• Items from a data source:
···

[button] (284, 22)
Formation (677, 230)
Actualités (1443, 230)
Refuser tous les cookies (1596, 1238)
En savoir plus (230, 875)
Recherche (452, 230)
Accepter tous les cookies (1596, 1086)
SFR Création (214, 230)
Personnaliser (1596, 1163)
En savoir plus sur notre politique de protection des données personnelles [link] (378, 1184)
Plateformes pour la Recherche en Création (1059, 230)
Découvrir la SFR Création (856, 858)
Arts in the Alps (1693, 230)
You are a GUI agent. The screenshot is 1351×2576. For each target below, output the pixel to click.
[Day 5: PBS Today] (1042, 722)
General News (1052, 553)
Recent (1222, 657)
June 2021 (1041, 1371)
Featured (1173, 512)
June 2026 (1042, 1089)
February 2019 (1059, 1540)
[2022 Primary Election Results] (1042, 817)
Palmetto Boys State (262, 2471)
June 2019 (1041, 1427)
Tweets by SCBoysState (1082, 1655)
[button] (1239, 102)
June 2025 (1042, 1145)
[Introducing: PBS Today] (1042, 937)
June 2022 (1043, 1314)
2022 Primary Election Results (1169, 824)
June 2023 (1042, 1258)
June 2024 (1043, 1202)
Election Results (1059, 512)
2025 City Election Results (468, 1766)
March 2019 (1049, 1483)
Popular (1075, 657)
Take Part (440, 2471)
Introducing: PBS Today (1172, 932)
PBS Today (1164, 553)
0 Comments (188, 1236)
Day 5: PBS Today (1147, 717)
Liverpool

···

Your answer must be an exact transcription of every record above.

• RESPONSE AREA:
[button] (284, 22)
Formation (677, 230)
Actualités (1443, 230)
Refuser tous les cookies (1596, 1238)
En savoir plus (230, 875)
Recherche (452, 230)
Accepter tous les cookies (1596, 1086)
SFR Création (214, 230)
Personnaliser (1596, 1163)
En savoir plus sur notre politique de protection des données personnelles [link] (378, 1184)
Plateformes pour la Recherche en Création (1059, 230)
Découvrir la SFR Création (856, 858)
Arts in the Alps (1693, 230)
You are a GUI agent. The screenshot is 1351×2576. For each target below, output the pixel to click.
[Day 5: PBS Today] (1042, 722)
General News (1052, 553)
Recent (1222, 657)
June 2021 (1041, 1371)
Featured (1173, 512)
June 2026 (1042, 1089)
February 2019 (1059, 1540)
[2022 Primary Election Results] (1042, 817)
Palmetto Boys State (262, 2471)
June 2019 (1041, 1427)
Tweets by SCBoysState (1082, 1655)
[button] (1239, 102)
June 2025 (1042, 1145)
[Introducing: PBS Today] (1042, 937)
June 2022 (1043, 1314)
2022 Primary Election Results (1169, 824)
June 2023 (1042, 1258)
June 2024 (1043, 1202)
Election Results (1059, 512)
2025 City Election Results (468, 1766)
March 2019 (1049, 1483)
Popular (1075, 657)
Take Part (440, 2471)
Introducing: PBS Today (1172, 932)
PBS Today (1164, 553)
0 Comments (188, 1236)
Day 5: PBS Today (1147, 717)
Liverpool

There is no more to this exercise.